Pods stuck in "Pending" state due to volume node affinity conflict
Environment
- Red Hat OpenShift Service on AWS (ROSA)
- 4
- Red Hat OpenShift Dedicated (OSD) on AWS
- 4
- Red Hat OpenShift Container Platform (OCP) on AWS
- 4
Issue
- Pod could not be scheduled on nodes due to the following error:
0/14 nodes are available: 1 Insufficient cpu, 3 Insufficient memory, 3 node(s) had taint {node-role.kubernetes.io/infra: }, that the pod didn't tolerate, 3 node(s) had taint {node-role.kubernetes.io/master: }, that the pod didn't tolerate, 4 node(s) had volume node affinity conflict.
- Pods stuck in the "Pending" state due to volume node affinity conflict.

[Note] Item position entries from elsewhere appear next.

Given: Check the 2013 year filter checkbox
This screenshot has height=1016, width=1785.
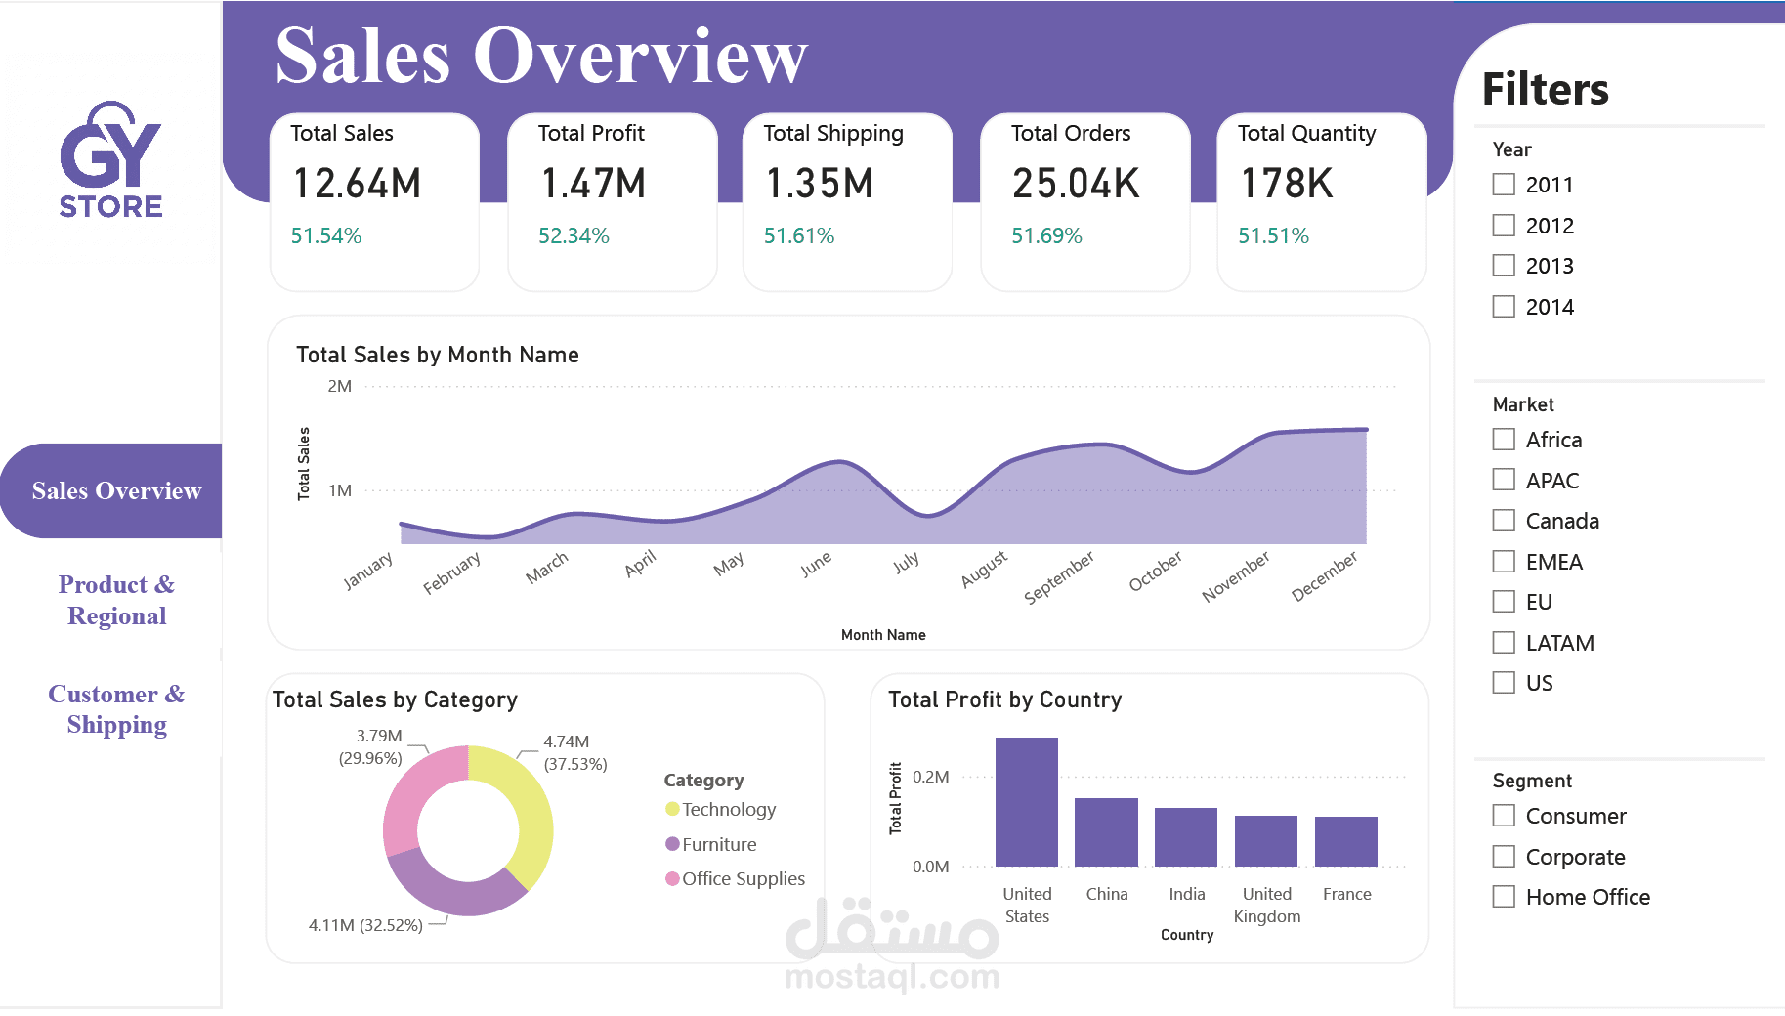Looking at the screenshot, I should [x=1504, y=266].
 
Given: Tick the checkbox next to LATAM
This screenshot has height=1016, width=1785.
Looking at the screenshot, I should [x=1504, y=643].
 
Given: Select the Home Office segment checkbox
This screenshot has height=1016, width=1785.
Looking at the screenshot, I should [x=1504, y=897].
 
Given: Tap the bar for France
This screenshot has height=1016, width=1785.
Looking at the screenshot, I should [x=1345, y=842].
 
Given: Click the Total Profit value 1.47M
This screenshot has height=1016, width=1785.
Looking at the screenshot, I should [x=593, y=184].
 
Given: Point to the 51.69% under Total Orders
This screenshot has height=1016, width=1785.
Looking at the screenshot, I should [x=1046, y=236].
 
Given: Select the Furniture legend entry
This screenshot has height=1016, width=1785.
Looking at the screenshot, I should [x=718, y=844].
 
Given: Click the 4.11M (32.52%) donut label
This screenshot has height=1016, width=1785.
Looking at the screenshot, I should [x=365, y=925].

- Pods are in "Pending" state after cluster upgrade.
Resolution
EBS volumes in AWS are tied to a specific Availability Zone (AZ). When a Persistent Volume (PV) is created and backed by an EBS volume, it is inherently created within a specific AZ. Openshift uses the concept of volume node affinity to ensure that Pods using a given PV are scheduled within the same AZ where the EBS volume exists.
Now, when we have a multi-AZ Openshift cluster and a Pod is scheduled in an AZ different from where the EBS volume exists, the Pod won't start because EBS volumes are not accessible across different AZs. This is known as the "volume node affinity conflict".
This can be resolved by choosing any one of the below options:
Option 1:
Increasing the number of nodes in the AZ where the EBS volume is located. This would allow the pods to be scheduled in the same AZ as the EBS volume. (Recommended)
Option 2:
Identify the currently available nodes in the AZ where the EBS volume is located and free up some resources from that node by moving some pods to a node available in different AZ.
Note: One should choose option 2 only when other nodes (in different AZ) with free resources are available in the cluster and some workloads can be shifted to these nodes to free up resources on the nodes in required AZ, otherwise go with the Option 1.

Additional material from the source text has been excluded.